Stored data entries
------------------------

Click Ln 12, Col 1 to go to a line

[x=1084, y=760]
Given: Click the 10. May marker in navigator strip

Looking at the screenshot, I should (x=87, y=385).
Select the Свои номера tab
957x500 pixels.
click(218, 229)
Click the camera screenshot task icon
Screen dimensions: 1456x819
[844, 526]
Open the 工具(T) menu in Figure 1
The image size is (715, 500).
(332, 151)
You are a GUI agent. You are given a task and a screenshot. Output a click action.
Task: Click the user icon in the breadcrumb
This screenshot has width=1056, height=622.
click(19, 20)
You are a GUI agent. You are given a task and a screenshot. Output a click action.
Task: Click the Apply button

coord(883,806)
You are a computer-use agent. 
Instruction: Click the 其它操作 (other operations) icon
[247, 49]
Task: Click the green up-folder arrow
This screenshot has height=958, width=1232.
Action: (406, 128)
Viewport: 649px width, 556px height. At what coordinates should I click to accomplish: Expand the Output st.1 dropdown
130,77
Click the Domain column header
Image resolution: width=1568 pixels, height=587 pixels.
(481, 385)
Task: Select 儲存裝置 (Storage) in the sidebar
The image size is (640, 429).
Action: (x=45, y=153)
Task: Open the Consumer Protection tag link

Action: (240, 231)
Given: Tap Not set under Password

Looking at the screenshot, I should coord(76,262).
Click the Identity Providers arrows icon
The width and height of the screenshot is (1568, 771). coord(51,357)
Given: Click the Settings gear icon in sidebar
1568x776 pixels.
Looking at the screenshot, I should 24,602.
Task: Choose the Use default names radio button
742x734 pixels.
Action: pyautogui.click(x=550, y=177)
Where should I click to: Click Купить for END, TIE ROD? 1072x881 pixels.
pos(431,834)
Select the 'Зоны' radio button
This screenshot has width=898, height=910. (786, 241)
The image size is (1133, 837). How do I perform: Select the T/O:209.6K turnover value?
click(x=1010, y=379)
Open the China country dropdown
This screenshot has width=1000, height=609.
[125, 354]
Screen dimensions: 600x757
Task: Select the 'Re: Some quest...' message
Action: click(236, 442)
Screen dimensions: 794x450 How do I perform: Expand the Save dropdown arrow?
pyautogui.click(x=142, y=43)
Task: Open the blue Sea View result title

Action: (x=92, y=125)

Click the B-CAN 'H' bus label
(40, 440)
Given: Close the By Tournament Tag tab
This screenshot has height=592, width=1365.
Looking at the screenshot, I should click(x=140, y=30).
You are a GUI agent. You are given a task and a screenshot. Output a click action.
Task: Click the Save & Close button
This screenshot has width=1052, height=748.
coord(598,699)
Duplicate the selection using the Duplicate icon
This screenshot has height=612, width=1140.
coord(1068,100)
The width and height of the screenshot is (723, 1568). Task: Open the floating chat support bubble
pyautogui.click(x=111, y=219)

------------------------

• _WHAT IS BEING ASKED_
Can you copy out the entries above verbatim, starting at the line containing "You are a computer-use agent." and ending at the line containing "Looking at the screenshot, I should 24,602."?

• _SOLUTION TO THIS TASK_
You are a computer-use agent. 
Instruction: Click the 其它操作 (other operations) icon
[247, 49]
Task: Click the green up-folder arrow
This screenshot has height=958, width=1232.
Action: (406, 128)
Viewport: 649px width, 556px height. At what coordinates should I click to accomplish: Expand the Output st.1 dropdown
130,77
Click the Domain column header
Image resolution: width=1568 pixels, height=587 pixels.
(481, 385)
Task: Select 儲存裝置 (Storage) in the sidebar
The image size is (640, 429).
Action: (x=45, y=153)
Task: Open the Consumer Protection tag link

Action: (240, 231)
Given: Tap Not set under Password

Looking at the screenshot, I should coord(76,262).
Click the Identity Providers arrows icon
The width and height of the screenshot is (1568, 771). coord(51,357)
Given: Click the Settings gear icon in sidebar
1568x776 pixels.
Looking at the screenshot, I should 24,602.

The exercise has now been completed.